Okay. So now you've got your network size and you can route data between hosts via IP addresses. Now we need to move up the layer model from network host-to-host transport into the Session and Application layers. Now that we're moving data around, how does the computer know what to do with that data?
You've probably heard the term "packet" before and maybe you know that TCP/IP moves data around in the form of packets. So what is a packet and how does data get to be a packet?
TCP/IP is said to be a packet-switched networking method. These easiest way to understand this is to contrast it against the more traditional circuit-switched telephone network. In the phone network you pick up the phone and dial a number. when the phone on the other end is taken off-hook that completes a circuit -- a single point-to-point connection is established. If there is a break anywhere in that circuit, the call is lost. (I know this is an oversimplification).
Packet-switched networks, however, first break the data into small chunks called packets. A header is attached to the packet containing routing information and the individual packets are sent out onto the network. By breaking up the data into packets, changes in routing can occur dynamically. Packets arrive on the other end of a communication and the data is reassembled by the receiving host computer. Packets lost during transmission will be retransmitted by the sender, possibly taking a different route to the receiver.

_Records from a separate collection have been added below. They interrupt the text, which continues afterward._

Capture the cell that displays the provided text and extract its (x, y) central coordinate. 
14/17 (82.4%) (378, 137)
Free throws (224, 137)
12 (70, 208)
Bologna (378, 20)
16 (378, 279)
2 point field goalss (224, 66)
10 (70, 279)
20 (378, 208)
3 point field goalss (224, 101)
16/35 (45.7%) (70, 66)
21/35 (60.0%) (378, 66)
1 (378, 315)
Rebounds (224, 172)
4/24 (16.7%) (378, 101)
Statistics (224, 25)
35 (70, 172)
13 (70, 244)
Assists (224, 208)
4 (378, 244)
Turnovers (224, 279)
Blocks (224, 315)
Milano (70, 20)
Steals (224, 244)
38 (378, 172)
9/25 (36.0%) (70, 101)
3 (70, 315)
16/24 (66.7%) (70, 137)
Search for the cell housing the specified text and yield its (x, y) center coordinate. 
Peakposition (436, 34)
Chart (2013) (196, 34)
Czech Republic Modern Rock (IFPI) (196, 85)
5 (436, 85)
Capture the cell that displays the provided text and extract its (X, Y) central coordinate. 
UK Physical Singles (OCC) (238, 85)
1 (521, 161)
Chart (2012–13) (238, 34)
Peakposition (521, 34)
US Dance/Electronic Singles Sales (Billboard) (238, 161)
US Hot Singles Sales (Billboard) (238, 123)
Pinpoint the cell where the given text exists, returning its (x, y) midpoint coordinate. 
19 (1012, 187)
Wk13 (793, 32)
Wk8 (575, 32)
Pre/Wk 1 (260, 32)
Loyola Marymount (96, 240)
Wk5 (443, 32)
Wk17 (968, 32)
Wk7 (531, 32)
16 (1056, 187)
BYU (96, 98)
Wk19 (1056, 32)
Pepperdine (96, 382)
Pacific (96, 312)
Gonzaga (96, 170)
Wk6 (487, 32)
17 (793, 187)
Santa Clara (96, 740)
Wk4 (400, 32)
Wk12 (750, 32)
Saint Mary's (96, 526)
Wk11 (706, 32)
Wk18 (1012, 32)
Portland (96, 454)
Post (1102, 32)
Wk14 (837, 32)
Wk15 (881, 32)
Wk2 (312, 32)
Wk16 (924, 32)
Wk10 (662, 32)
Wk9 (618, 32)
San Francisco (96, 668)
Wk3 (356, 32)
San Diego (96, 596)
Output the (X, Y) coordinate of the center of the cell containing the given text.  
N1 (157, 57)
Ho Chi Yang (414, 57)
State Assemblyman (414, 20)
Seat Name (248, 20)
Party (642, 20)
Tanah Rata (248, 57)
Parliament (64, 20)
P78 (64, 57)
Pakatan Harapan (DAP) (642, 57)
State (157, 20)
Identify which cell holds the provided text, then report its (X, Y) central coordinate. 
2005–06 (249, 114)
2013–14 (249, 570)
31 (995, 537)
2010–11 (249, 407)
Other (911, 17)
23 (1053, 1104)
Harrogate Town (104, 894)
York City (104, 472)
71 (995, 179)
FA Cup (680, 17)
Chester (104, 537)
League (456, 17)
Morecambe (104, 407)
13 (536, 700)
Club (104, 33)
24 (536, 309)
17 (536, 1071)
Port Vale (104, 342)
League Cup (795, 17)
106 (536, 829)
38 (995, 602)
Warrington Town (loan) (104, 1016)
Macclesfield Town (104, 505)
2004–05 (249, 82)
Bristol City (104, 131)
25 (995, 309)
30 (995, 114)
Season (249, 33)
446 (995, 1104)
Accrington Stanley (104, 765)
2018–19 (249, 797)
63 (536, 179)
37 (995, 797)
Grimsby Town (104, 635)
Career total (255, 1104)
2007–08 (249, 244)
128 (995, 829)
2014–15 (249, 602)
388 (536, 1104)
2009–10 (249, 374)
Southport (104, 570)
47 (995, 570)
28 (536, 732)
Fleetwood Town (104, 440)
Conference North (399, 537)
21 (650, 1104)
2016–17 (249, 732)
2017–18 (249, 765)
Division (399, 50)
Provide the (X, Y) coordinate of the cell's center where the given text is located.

TCP, Transmission Control Protocol, is responsible for keeping track of packet sequences in both the sending and receiving hosts. In other words, TCP maintains a connection session for duration of a network transmission. This can consist of receiving an email, receiving a web page, etc. TCP is also responsible for handing those packets off to the appropriate application.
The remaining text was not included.